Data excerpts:
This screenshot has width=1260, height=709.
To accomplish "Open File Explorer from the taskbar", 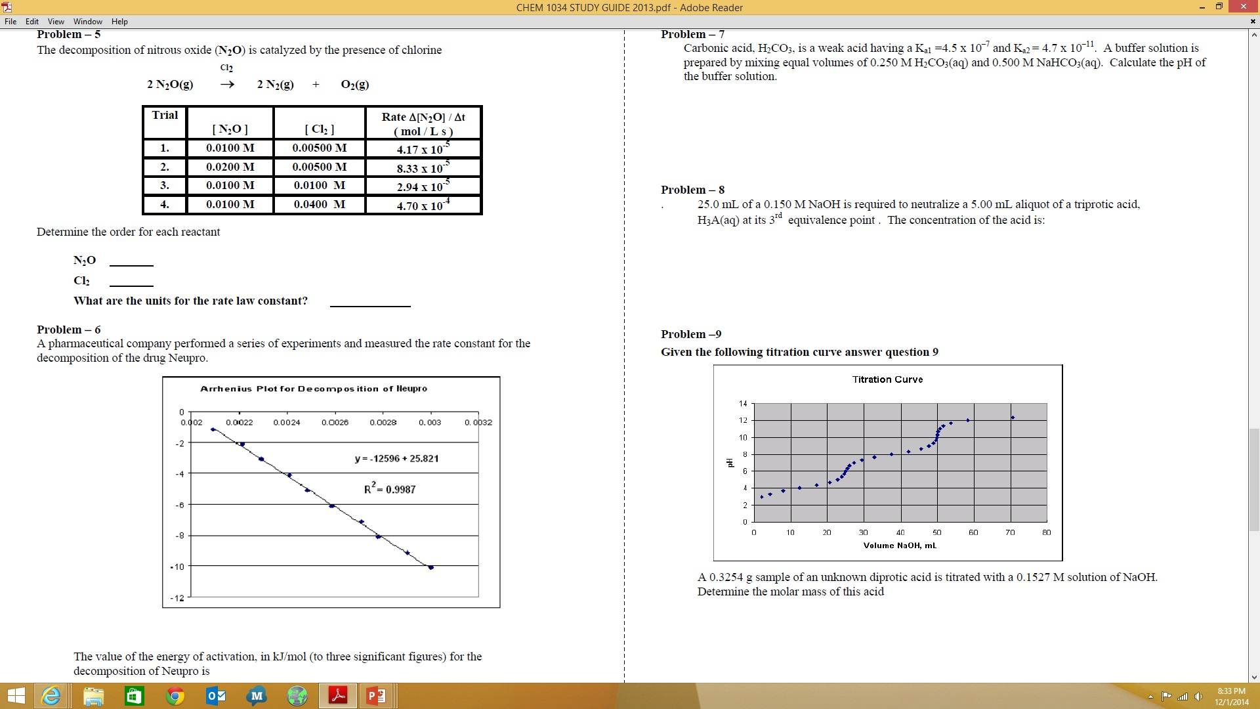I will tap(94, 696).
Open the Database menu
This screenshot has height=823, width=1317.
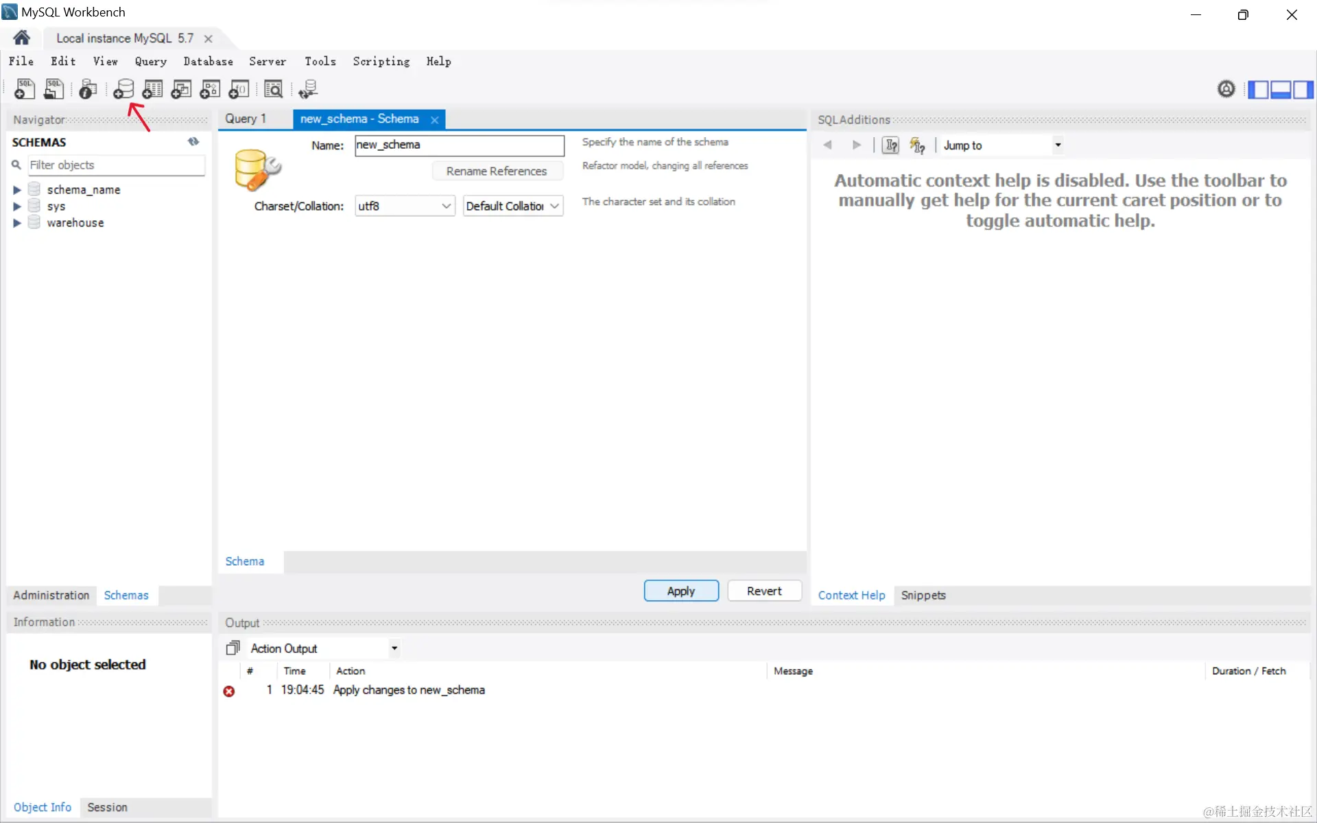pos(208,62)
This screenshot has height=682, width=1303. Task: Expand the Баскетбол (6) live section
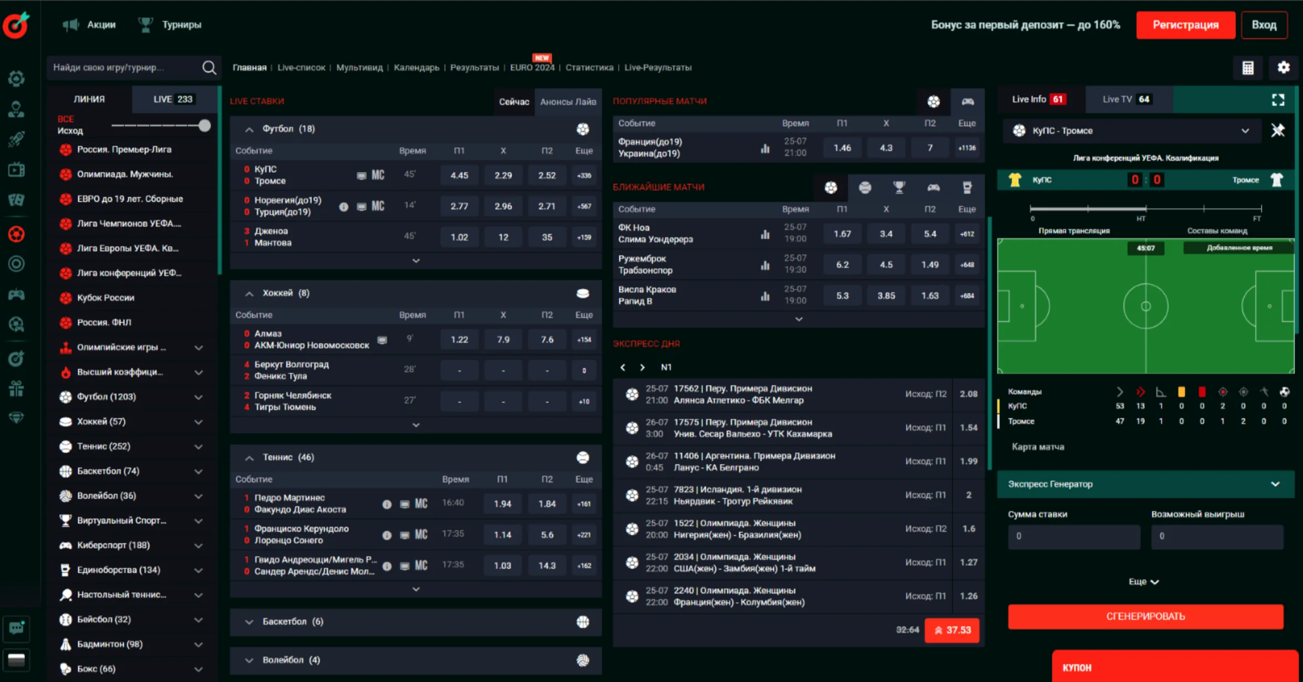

What to do
Starting where a line contains "This screenshot has height=823, width=1317." and finishing at the last line above, set down every line exactly as it reads, with no pictures.

Solution below
This screenshot has height=823, width=1317.
pos(208,62)
This screenshot has height=682, width=1303. Task: Expand the Баскетбол (6) live section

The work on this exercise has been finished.